• What the task requires: Produce a verbatim transcription of the records below, beginning at the line containing "Instruction: Undo the last chart action" and ending at the final line; include only those lines.

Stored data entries
------------

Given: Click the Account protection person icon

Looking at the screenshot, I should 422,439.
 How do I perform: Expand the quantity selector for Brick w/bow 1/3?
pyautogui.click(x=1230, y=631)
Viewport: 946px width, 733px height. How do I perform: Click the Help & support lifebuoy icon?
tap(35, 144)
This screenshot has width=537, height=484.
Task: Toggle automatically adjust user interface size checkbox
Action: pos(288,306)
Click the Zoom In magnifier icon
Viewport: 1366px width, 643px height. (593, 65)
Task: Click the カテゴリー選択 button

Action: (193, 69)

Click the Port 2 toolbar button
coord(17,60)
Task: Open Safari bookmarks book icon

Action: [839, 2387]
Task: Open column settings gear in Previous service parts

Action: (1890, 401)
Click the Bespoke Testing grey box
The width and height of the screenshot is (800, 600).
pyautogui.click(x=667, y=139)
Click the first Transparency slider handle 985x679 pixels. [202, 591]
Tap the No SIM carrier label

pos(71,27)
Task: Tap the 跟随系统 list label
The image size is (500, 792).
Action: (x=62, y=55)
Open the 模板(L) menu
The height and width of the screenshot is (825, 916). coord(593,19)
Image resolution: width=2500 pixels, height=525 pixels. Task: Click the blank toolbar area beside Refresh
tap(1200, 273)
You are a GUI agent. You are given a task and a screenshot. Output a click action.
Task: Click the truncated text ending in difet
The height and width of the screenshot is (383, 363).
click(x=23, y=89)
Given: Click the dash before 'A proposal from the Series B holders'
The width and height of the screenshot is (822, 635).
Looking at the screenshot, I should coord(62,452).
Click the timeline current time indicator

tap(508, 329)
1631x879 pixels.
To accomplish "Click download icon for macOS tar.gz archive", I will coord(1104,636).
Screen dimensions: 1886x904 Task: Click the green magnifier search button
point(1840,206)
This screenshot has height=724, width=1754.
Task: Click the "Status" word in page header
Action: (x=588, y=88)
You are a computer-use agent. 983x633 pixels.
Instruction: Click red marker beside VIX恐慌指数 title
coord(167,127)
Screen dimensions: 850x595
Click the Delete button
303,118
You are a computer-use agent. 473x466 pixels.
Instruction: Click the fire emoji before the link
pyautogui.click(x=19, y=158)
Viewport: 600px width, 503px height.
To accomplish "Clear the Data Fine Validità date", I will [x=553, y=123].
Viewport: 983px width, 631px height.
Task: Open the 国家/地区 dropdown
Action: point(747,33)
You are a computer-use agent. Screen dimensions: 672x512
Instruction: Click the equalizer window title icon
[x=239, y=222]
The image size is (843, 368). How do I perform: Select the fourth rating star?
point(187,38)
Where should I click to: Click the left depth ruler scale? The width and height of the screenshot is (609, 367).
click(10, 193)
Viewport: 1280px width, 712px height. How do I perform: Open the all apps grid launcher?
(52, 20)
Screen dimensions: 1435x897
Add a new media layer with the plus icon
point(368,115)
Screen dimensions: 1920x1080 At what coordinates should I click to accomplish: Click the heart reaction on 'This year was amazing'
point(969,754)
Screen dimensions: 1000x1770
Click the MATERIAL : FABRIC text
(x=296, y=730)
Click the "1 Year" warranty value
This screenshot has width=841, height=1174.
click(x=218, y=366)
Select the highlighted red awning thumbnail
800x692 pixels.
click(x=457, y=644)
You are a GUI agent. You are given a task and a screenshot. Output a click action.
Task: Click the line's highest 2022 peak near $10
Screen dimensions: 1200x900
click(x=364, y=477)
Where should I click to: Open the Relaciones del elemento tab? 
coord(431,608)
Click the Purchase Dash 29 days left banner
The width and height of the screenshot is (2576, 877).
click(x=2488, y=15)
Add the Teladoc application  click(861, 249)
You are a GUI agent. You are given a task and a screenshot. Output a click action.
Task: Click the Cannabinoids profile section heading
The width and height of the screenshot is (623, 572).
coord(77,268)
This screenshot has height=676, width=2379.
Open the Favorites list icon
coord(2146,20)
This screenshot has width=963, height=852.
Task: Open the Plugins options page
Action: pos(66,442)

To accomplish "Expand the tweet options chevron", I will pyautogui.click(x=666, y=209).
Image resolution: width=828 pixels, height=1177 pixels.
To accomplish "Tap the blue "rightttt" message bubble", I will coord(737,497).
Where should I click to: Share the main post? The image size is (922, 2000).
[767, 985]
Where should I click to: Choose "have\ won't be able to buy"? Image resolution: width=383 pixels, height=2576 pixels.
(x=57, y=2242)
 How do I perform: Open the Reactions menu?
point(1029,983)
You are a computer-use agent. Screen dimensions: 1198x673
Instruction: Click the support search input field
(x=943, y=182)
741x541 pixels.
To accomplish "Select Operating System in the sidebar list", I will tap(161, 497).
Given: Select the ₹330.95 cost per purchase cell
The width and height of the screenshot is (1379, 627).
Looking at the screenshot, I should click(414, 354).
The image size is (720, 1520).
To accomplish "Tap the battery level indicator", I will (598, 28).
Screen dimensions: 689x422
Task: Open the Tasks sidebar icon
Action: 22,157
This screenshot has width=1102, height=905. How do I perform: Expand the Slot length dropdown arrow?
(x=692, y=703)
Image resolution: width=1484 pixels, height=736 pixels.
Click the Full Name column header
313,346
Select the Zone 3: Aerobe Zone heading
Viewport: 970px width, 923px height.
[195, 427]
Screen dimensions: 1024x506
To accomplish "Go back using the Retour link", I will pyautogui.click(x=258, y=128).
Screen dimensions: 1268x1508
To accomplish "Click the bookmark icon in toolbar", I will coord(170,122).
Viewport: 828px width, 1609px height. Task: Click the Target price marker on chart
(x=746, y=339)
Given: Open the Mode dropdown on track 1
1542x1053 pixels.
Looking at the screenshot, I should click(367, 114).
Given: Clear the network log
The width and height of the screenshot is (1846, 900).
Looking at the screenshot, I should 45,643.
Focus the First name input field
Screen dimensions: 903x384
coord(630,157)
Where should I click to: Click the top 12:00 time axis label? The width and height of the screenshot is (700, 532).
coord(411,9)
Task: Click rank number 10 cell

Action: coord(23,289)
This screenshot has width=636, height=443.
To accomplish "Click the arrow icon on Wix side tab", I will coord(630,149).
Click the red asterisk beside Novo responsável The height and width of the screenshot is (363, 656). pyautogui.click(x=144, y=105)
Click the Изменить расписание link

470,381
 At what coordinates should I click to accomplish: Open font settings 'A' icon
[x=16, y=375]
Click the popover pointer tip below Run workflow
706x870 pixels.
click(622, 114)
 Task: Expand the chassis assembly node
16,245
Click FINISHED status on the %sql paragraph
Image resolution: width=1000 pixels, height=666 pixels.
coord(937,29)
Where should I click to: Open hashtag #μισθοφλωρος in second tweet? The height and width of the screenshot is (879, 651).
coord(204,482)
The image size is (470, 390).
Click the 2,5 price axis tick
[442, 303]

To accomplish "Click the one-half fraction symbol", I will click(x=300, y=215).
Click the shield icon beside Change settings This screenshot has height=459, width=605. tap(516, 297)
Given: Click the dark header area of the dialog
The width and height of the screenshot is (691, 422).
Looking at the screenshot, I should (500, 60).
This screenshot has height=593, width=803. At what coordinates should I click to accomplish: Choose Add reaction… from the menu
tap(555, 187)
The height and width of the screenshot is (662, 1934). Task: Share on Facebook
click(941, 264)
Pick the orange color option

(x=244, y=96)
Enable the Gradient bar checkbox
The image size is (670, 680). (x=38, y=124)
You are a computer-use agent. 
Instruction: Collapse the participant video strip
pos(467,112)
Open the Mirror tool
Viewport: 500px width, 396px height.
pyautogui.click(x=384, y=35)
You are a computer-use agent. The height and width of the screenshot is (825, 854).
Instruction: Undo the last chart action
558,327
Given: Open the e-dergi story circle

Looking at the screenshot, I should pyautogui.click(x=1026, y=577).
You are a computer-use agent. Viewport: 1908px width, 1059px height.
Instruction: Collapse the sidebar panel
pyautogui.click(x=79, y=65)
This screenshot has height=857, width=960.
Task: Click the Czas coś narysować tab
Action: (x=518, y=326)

------------

• Response to the exercise:
Instruction: Undo the last chart action
558,327
Given: Open the e-dergi story circle

Looking at the screenshot, I should pyautogui.click(x=1026, y=577).
You are a computer-use agent. Viewport: 1908px width, 1059px height.
Instruction: Collapse the sidebar panel
pyautogui.click(x=79, y=65)
This screenshot has height=857, width=960.
Task: Click the Czas coś narysować tab
Action: (x=518, y=326)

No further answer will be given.